Agos Gazetesi Genel Yayın Yönetmeni Hrant Dink'in öldürülmesine ilişkin
davada
tanık olarak dinlenen
Yasin Hayal'in babası
Bahattin Hayal, ''Yasin iyi bir çocuktu. Ne olduysa Erhan'ı tanıdıktan sonra oldu'' dedi.
İstanbul 14. Ağır
Ceza Mahkemesi'ndeki
duruşmada,
avukat Fuat Turgut'un talebi üzerine tanık olarak dinlenen Yasin Hayal'in babası Bahattin Hayal, McDonald's'ın bombalanmasından 2 gün sonra 2
sivil polisin oğlunu aradığını anlattı.
Eşiyle ifadelerinin alınması için
Trabzon Emniyet Müdürlüğü'ne götürüldüklerini belirten Hayal, o dönemki Trabzon Terörle Mücadele Şube Müdürü Yahya
Öztürk'ün odasına alındığını anlattı.
Bahattin Hayal, şunları kaydetti:
''Ben 'Yasin'in bizim için öldüğü' gibi şeyler söyledim. Yahya Öztürk de bana 'hayır Yasin bundan sonra yaşayacak. Yasin ve Yasin gibilere
Türkiye'nin ihtiyacı var. Yere bir
bayrak düşmüştü. Bu bayrağı Yasin gibiler kaldıracak' dedi. Bana Kur'an-ı Kerim gösterip, 'Biz buna göre iş yapıyoruz' diye konuştu. Bir de telefonundaki
Muhsin Yazıcıoğlu'nun fotoğrafını gösterdi.''
Öztürk'ün sözlerinin kendisi için o zaman bir şey ifade etmediğini belirten Hayal,
Hrant Dink'in öldürülmesinin ardından ''Samsun'da bayrak yerden kalkmıştır'' denilince, konuşmalarının aklını kurcalamaya başladığını anlattı.
Bu durumu savcı Fatih Genç'e anlattığında, savcının, ''Bunu neden söylüyorsun başına iş açar' dediğini öne süren Hayal, gazetelere, ''
Ramazan Akyürek'in 'Erhan
Tuncel'in iyi bir istihbarat elemanı olduğunu' söylediğine'' dair haberler yansıdığını kaydetti.
Bahattin Hayal'in, ''bu konuların irdelenmesini istediğini'' söylemesi üzerine Mahkeme Heyeti Başkanı
Erkan Canak, ''Biz seni tanık olarak getirdik, sen irdelenmesini istiyorsun'' dedi.

Sağlanan malzeme:
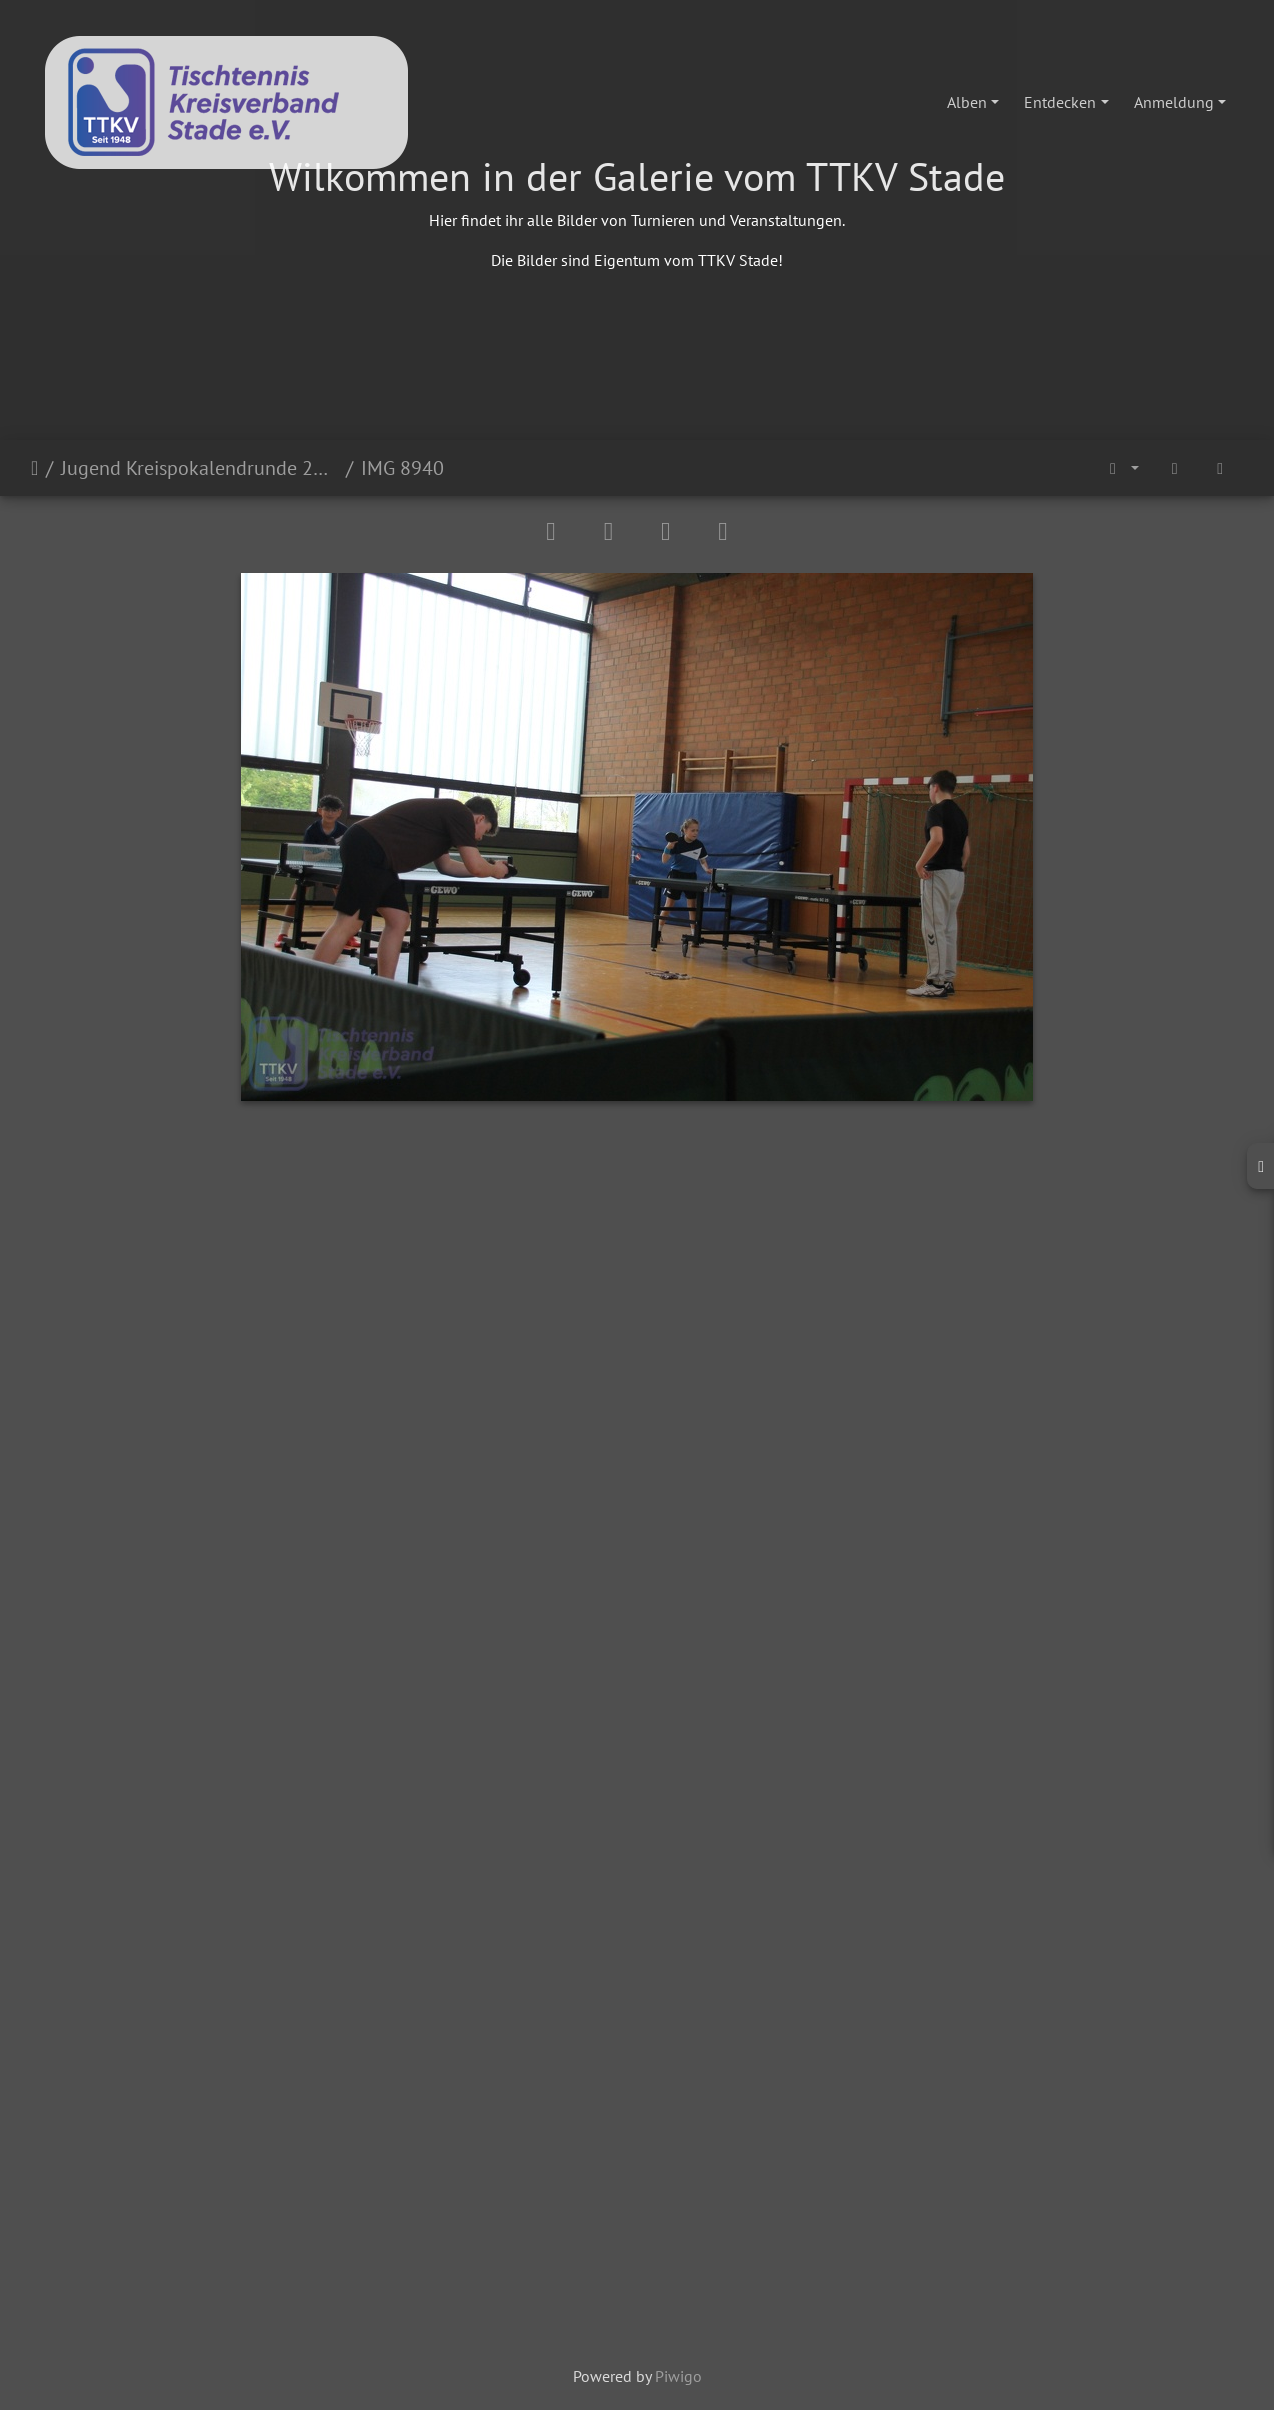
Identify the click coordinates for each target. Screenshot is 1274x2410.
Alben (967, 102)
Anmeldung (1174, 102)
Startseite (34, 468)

...

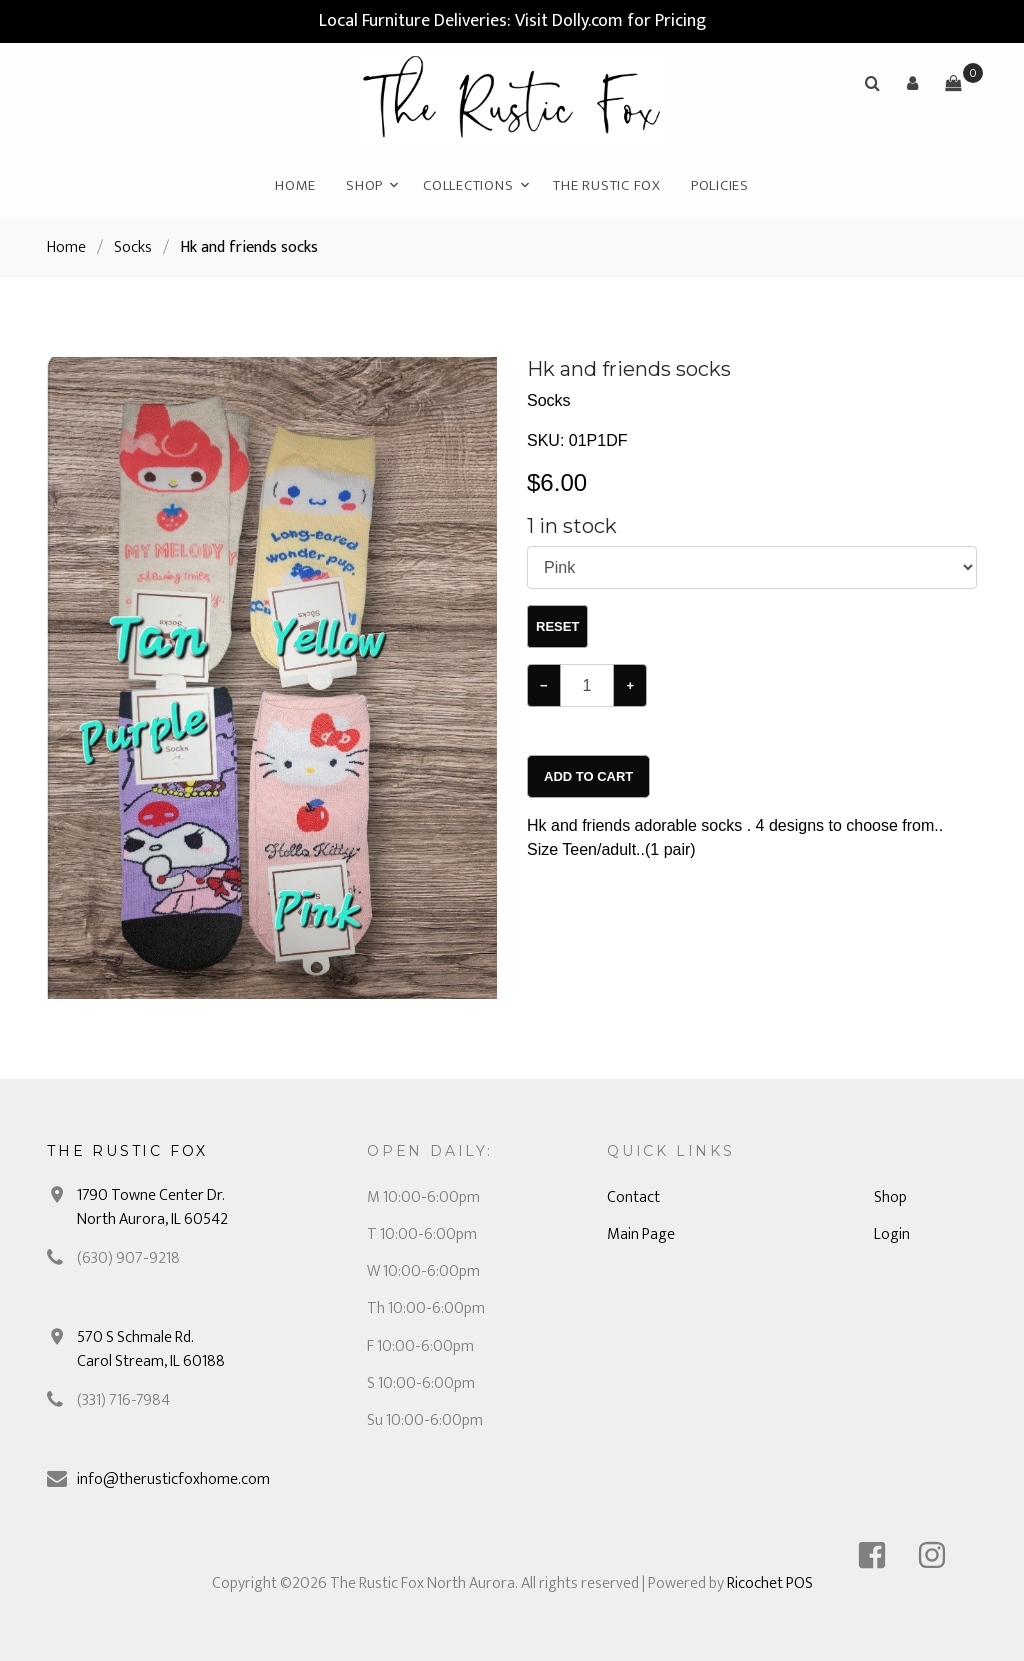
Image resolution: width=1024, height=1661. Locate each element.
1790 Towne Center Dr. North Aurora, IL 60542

Görev listesi:
1. Hrant Dink davasıyla ilgili haberde Bahattin Hayal, avukat Fuat Turgut'un talebi üzerine hangi mahkemedeki duruşmada tanık olarak dinlendi?
2. Hrant Dink davasıyla ilgili haberin "Bahattin Hayal'in, ''bu" ifadesiyle başlayıp "irdelenmesini istiyorsun'' dedi." ifadesiyle biten bölümünü hiçbir değişiklik yapmadan tekrar yaz.
3. Hrant Dink davasıyla ilgili haberi son cümlesinden sonra sürdür.

Görevlere göre çıktılar:
1. İstanbul 14. Ağır Ceza Mahkemesi'ndeki duruşmada.

2.
Bahattin Hayal'in, ''bu konuların irdelenmesini istediğini'' söylemesi üzerine Mahkeme Heyeti Başkanı
Erkan Canak, ''Biz seni tanık olarak getirdik, sen irdelenmesini istiyorsun'' dedi.

3.
Hayal, oğlunun bombalama olayına ilişkin olarak yargılandığı sırada Erhan Tuncel'in duruşmalara geldiğini, ancak koridorda beklediğini belirterek, ''Bana 'amca sen rahat ol, gerekirse Elazığ Devlet Hastanesi'nden deli raporu alırız' dedi'' şeklinde konuştu.
Yasin Hayal'in bir süre okul önlerinde
simit sattığını, ramazanlarda davul çaldığını, Erhan Tuncel ile de simit satarken tanıştığını düşündüğünü anlatan Bahattin Hayal, ''Yasin iyi bir çocuktu. Ne olduysa Erhan'ı tanıdıktan sonra oldu'' dedi.
DİNK'İN KAPICISI DA DİNLENDİ
Duruşmada tanık olarak dinlenen Mithat Alkan, Hrant Dink'in oturduğu apartmanda
kapıcı olduğunu belirterek,
cinayetten 3-4 ay önce polis olduğunu söyleyen, kimlik göstermek istemeyen ve yüzlerinde kar maskesi bulunan 2 kişinin Dink hakkında sorular sorduğunu anlattı.
Tanık beyanlarına karşı diyecekleri sorulan Erhan Tuncel, Bahattin Hayal'in kendisiyle ilgili beyanlarını kabul etmediğini belirterek, Yasin Hayal'in duruşmasına gittiğinde tanık olarak çağrıldığından koridorda beklediğini ifade etti.
Tuncel, bir
arkadaş olarak Yasin Hayal'in babasını teselli ettiğini, ancak bu konuşmalarının Bahattin Hayal tarafından abartıldığını savundu.
Dava dosyasının ayrılmasını talep eden Tuncel, Hüseyin Kavunuz'un tanık olarak dinlenmesini istedi.
Tuncel,
Mustafa Öztürk ile 13 görüşme yaptığına dair dosyada bir şema bulunduğunu da dile getirerek, bu görüşmelerin çözümlerinin istenmesi talebinde bulundu.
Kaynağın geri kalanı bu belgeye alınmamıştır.